** EXERCISE INPUTS follows **

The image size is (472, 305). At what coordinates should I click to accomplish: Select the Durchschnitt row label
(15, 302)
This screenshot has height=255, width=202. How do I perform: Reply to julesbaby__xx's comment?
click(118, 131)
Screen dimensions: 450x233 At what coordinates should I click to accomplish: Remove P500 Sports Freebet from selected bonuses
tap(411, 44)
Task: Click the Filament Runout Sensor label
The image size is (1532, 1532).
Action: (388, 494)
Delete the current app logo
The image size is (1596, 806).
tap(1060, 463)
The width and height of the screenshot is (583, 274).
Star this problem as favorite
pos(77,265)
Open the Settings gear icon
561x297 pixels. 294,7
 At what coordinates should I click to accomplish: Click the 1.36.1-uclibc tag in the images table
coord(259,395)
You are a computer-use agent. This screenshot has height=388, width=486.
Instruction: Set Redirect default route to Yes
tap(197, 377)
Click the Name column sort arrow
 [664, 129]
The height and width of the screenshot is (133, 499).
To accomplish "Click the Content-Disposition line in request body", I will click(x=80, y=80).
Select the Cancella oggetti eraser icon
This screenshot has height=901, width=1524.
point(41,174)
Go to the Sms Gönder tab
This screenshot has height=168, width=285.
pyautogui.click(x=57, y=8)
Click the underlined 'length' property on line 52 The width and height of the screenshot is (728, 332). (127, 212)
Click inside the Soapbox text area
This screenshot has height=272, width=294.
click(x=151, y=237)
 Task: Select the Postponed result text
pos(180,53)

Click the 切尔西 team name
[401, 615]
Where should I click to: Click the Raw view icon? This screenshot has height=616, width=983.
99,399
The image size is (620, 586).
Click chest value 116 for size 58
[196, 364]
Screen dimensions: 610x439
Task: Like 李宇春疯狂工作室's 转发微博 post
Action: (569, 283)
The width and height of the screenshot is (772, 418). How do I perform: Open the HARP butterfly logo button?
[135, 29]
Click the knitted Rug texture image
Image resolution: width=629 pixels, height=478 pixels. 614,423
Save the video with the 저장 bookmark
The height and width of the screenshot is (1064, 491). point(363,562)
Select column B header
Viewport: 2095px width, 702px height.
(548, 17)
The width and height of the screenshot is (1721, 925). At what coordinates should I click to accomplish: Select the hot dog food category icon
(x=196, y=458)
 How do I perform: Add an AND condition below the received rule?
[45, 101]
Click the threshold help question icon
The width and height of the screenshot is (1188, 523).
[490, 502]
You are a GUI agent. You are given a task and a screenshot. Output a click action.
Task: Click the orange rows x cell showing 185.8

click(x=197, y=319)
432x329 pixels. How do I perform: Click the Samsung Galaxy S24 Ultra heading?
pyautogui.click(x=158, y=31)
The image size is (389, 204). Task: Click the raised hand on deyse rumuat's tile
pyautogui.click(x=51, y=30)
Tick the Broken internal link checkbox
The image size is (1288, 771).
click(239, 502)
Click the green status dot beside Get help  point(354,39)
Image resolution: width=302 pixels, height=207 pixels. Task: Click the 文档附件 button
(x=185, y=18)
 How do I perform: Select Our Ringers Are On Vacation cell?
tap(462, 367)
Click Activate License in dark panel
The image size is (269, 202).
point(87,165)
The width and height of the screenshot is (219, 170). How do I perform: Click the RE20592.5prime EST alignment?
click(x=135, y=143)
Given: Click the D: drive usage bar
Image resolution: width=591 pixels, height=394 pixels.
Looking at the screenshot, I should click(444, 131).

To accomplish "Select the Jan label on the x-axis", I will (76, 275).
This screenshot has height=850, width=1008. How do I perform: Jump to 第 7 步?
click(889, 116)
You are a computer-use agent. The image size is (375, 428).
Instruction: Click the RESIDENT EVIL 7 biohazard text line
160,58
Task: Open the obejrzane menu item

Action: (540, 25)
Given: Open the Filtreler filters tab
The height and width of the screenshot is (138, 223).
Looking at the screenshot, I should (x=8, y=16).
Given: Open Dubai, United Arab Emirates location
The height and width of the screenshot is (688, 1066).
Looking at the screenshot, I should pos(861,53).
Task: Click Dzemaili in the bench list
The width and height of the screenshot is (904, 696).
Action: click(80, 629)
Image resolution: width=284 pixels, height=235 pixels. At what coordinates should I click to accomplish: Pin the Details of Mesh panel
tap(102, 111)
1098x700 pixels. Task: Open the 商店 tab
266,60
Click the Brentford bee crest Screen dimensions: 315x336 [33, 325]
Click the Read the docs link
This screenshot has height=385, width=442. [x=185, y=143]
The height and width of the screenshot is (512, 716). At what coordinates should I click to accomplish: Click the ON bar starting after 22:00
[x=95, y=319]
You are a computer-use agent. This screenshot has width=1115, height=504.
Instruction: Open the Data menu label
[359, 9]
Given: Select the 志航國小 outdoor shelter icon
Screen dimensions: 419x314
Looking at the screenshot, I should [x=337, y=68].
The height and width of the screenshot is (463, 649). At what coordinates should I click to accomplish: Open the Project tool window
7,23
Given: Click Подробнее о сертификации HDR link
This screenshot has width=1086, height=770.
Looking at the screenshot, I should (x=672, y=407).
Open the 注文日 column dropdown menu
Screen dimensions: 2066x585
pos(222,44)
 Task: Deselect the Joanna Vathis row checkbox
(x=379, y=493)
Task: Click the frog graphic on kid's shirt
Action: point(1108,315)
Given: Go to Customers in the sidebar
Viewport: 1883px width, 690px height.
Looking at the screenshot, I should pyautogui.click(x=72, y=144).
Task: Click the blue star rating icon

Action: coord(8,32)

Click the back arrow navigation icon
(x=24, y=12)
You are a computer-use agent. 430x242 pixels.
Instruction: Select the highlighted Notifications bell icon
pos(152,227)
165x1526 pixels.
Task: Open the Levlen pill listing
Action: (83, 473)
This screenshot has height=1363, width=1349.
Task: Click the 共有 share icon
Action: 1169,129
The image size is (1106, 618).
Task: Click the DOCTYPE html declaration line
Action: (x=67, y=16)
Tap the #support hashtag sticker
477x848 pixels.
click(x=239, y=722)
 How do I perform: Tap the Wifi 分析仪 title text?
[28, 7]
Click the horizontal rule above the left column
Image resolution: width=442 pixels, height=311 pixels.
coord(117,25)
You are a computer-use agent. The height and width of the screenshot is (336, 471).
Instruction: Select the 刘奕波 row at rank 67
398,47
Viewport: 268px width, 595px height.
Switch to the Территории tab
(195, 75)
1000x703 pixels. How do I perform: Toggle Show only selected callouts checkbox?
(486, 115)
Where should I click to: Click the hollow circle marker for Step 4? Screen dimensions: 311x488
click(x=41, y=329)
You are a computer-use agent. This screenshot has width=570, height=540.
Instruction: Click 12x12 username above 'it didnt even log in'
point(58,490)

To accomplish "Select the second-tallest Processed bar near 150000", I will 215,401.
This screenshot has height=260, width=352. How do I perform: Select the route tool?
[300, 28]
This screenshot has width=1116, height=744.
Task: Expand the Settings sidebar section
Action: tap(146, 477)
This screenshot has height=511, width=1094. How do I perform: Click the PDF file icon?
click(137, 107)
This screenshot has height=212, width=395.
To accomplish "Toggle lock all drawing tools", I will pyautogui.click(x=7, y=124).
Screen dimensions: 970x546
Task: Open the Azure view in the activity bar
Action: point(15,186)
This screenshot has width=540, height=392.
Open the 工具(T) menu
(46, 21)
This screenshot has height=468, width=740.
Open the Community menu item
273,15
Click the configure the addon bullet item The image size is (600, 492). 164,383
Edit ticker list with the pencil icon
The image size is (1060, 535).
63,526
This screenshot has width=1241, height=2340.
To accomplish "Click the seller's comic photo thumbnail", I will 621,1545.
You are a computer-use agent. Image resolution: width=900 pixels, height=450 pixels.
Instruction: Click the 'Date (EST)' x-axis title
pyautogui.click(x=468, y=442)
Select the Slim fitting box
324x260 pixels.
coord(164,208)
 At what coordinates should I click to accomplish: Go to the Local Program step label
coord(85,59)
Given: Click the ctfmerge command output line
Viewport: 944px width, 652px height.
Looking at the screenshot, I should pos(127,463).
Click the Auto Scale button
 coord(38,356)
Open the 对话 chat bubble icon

** End of EXERCISE INPUTS **

• WHAT TO DO:
Your answer must be one number: how many lines of the entries hold the string "computer".

• RESULT FOR THIS TASK:
7